■ **TEXT SECTION**
[16 Feb 2020] Given an array where every element occurs three times, except one element which occurs only once.

Find the element that appears once
Given an array where every element occurs three times, except one element which occurs only once. Find the element that occurs once. Expected time complexity is O(n) and O(1) extra space.
Examples :

Input: arr[] = {12, 1, 12, 3, 12, 1, 1, 2, 3, 3}
Output: 2
In the given array all element appear three times except 2 which appears once.

Input: arr[] = {10, 20, 10, 30, 10, 30, 30}
Output: 20
In the given array all element appear three times except 20 which appears once.

Following is another O(n) time complexity and O(1) extra space method suggested by aj. We can sum the bits in same positions for all the numbers and take modulo with 3. The bits for which sum is not multiple of 3, are the bits of number with single occurrence.

Data for locating visible targets

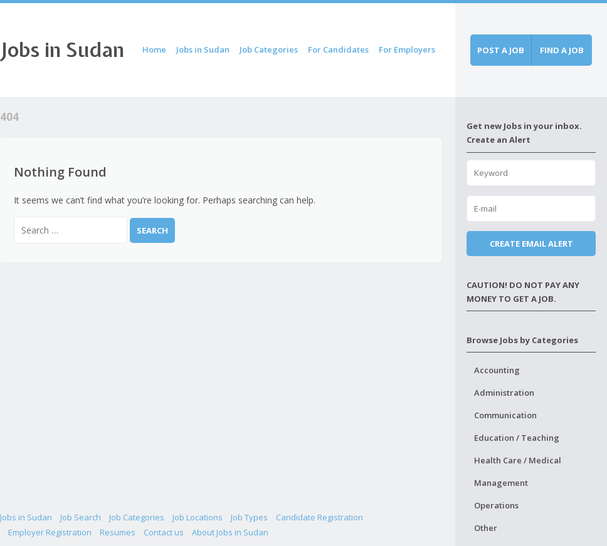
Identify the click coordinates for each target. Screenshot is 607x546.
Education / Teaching (516, 437)
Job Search (80, 517)
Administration (504, 392)
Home (154, 49)
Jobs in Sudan (62, 49)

■ **WHAT TO DO**
a: Please state the extra space that the array problem text expects a solution to use.
b: Update the array problem text starting at "[16 Feb 2020]" and ending at "O(1) extra space.", and change "element" to "item" each time it occurs.

■ **OUTPUTS FOR THE TASKS**
a: O(1) extra space.

b:
[16 Feb 2020] Given an array where every item occurs three times, except one item which occurs only once.

Find the item that appears once
Given an array where every item occurs three times, except one item which occurs only once. Find the item that occurs once. Expected time complexity is O(n) and O(1) extra space.